> _EXERCISE BRIEF_: The listing below holds pictures; exclude them. Return exactly the lines from the one with "Toggle bold text formatting" through the one with "This screenshot has height=579, width=872.".

> _DATA FOR THIS TASK_:

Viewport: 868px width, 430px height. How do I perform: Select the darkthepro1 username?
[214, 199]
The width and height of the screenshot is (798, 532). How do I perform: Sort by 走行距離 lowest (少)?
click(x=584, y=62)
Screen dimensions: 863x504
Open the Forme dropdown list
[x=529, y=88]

---

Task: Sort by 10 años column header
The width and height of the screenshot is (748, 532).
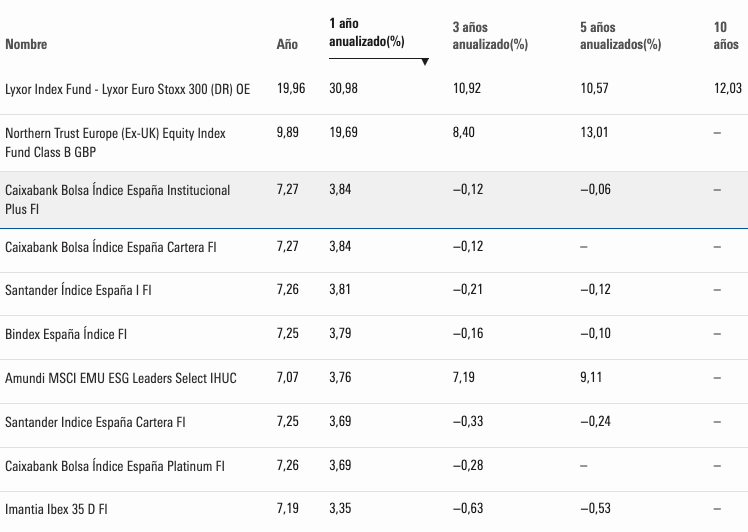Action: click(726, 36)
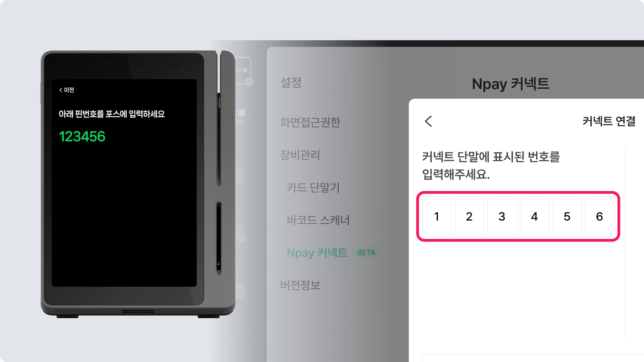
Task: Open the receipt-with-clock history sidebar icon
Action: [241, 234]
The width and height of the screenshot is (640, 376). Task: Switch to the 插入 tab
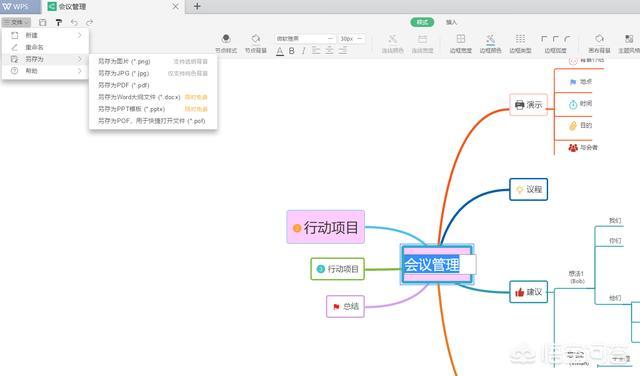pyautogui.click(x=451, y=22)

* * *

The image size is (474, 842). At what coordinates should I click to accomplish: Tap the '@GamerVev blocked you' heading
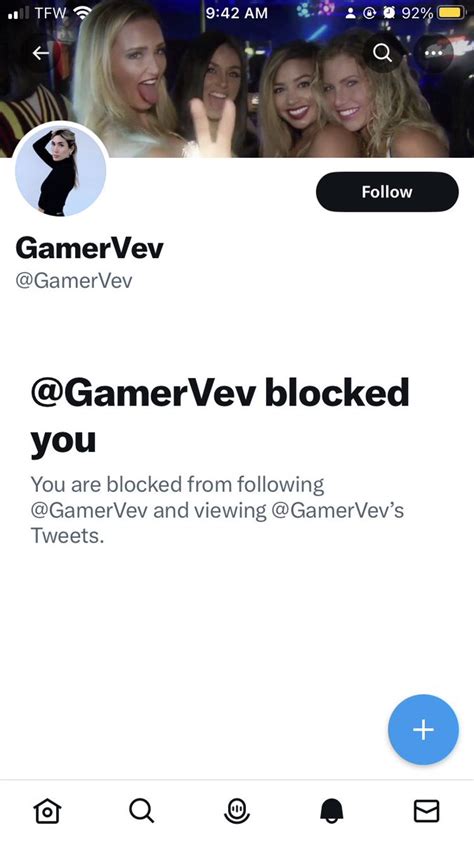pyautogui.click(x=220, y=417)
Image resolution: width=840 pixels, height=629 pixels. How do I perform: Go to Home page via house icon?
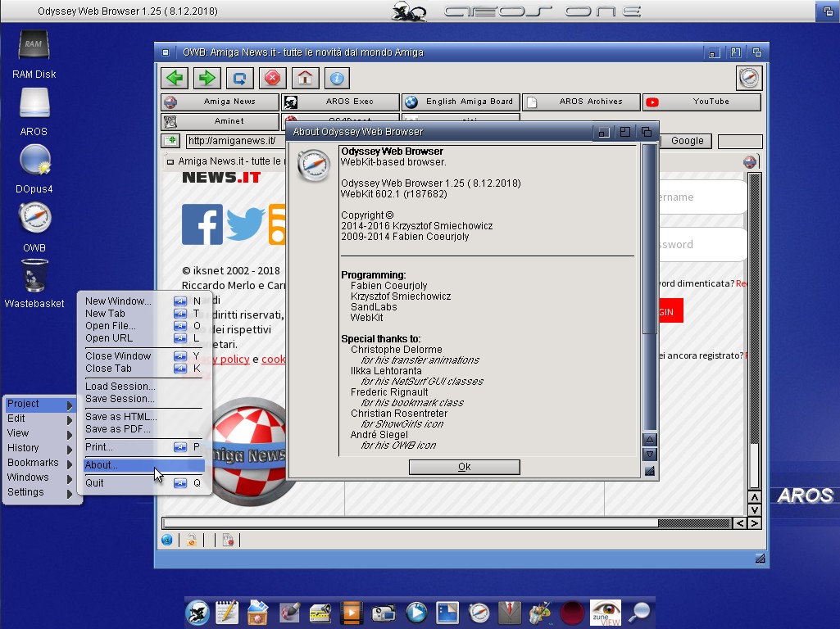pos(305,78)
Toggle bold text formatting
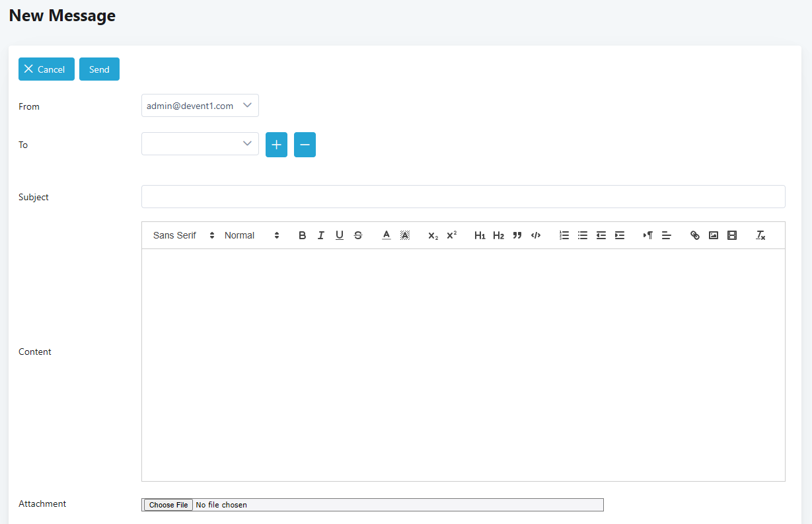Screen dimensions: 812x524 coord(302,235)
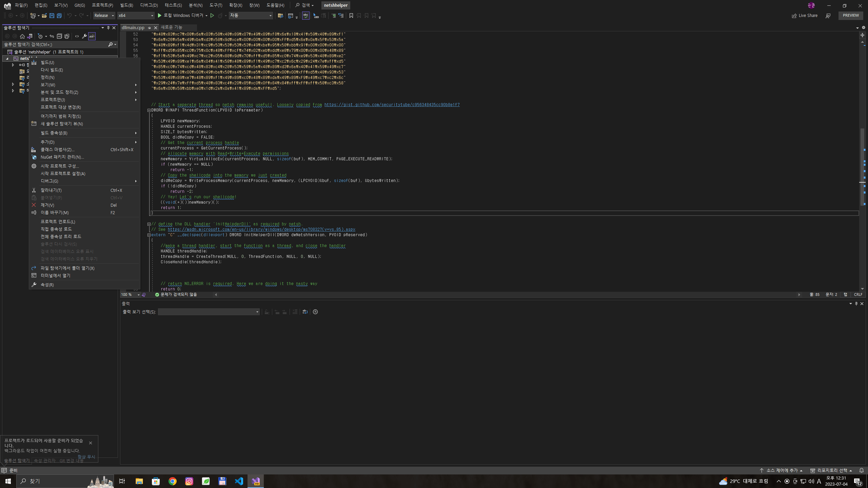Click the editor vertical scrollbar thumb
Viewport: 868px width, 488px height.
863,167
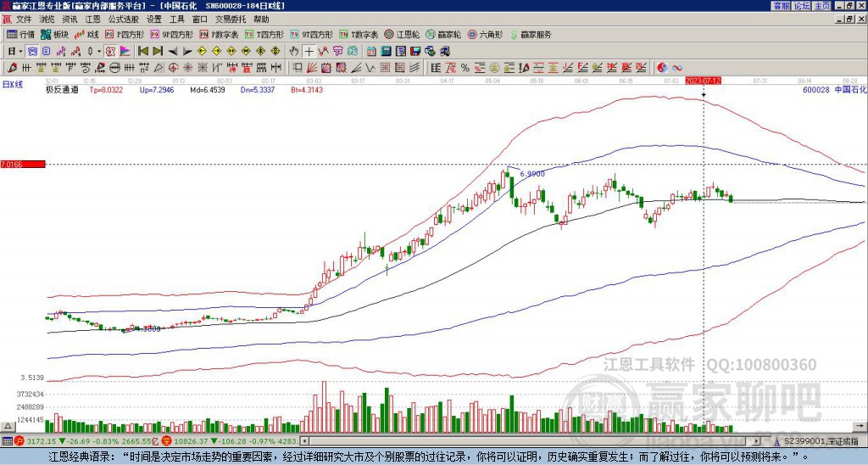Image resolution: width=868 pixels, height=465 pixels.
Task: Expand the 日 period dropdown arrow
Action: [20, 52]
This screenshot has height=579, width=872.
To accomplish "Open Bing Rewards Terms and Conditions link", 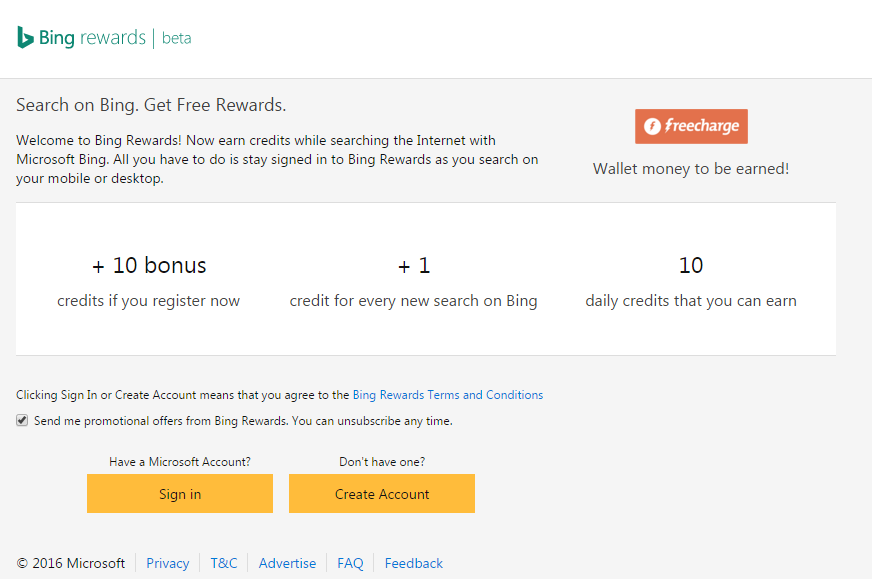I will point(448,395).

> _EXPECTED ANSWER_:
Toggle bold text formatting
Screen dimensions: 812x524 coord(302,235)
Click the editor vertical scrollbar thumb
Viewport: 868px width, 488px height.
863,167
Image resolution: width=868 pixels, height=465 pixels.
Task: Expand the 日 period dropdown arrow
Action: [20, 52]
This screenshot has height=579, width=872.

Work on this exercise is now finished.